The message the public sent to us at the ballot box in June 2016 was clear: we must leave the European Union. But a 52:48 vote was not a vote for an inadequate Canada-style trade deal that does nothing for the services industry or the Irish border, and it certainly was not a vote to send the country over a no-deal cliff edge, tumbling towards the anti-worker, anti-growth, economy-crippling hard Brexit of the Tory right. We cannot risk this Government turning us into a European version of the Cayman Islands.
That is why I have been arguing for over 18 months for an EEA-based Brexit, in which we would not only retain a very high degree of access to the single market but substantially increase our control over our laws and our borders. EEA countries are not subject to the supremacy of EU law, nor do they fall under the direct jurisdiction of the European Court of Justice. EEA countries can shape legislation through consultation with the EU Commission and have the power to block new single market rules. Moreover, Michel Barnier has made it crystal clear that EEA plus customs union is a perfectly viable and realistic option.

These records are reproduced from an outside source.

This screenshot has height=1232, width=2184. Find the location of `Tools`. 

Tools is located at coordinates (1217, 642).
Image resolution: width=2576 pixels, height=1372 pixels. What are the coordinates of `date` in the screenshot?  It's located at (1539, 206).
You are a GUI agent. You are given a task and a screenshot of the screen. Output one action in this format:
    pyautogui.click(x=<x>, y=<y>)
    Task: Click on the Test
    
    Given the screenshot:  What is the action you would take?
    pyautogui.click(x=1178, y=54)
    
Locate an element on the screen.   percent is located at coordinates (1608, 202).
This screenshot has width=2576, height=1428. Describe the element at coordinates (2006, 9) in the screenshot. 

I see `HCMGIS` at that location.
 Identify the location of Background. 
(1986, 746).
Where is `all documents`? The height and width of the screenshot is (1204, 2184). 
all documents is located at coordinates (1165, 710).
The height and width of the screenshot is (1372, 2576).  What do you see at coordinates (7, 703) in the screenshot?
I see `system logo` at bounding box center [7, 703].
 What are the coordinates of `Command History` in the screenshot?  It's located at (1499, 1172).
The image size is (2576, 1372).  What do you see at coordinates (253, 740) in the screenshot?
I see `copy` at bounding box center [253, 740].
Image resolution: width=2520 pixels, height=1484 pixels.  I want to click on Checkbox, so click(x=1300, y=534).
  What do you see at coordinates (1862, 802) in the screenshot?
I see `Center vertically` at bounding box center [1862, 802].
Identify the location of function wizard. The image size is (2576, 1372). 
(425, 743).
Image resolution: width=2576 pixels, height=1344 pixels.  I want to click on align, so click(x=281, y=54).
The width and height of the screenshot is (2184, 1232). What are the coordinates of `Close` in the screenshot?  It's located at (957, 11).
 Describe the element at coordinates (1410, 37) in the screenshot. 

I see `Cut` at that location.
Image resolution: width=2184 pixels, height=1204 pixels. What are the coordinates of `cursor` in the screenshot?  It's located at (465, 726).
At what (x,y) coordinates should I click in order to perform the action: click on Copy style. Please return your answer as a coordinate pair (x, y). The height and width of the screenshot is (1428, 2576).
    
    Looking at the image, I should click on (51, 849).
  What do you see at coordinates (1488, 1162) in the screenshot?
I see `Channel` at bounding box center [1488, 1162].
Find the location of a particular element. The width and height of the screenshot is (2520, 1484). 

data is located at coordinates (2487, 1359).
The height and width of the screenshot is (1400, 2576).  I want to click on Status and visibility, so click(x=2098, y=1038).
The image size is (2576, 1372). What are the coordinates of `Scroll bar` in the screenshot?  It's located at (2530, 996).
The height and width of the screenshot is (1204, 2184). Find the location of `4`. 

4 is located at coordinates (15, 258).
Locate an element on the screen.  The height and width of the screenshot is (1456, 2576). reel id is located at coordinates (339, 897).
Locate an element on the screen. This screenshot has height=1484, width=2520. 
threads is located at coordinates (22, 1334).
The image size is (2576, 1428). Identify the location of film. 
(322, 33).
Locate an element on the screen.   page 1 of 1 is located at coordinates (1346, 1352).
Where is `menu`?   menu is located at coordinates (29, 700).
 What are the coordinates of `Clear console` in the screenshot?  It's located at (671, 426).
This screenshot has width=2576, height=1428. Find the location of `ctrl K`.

The EEA agreement also offers the suspension and reform of the free movement of labour. Articles 112 and 113 of the agreement are safeguard clauses that would offer significantly greater control over our borders and labour market. We should compare and contrast that solid treaty-based mechanism with the more open-ended framing of the Labour Front-Bench amendment, which makes no mention at all of free movement. The fact is that when it comes to free movement, our Front-Bench amendment is less clear and less tangible than the EEA option.
The overarching purpose of the EEA is
“to promote a continuous and balanced strengthening of trade and economic relations”.
That is very different from the overarching purpose of the EU, which is to form an ever closer union. An EEA Brexit would therefore take us back to the origins of the European economic area, an agreement based on mutually beneficial trade rather than on political union.
If there is one lesson to learn from these Brexit negotiations, it is that the EU operates on the basis of rules, laws, models, treaties and legal precedents. By committing to the EEA, Britain would be joining a set of institutions that for 25 years has helped deliver frictionless trade between the EU and the EEA-EFTA countries, while also protecting those countries’ interests.
I therefore urge Members on both sides of the House to join me in showing their backing for an EEA-based Brexit that strikes the right balance between prosperity and sovereignty. It is the only form of Brexit that can have a hope of reuniting our deeply divided country.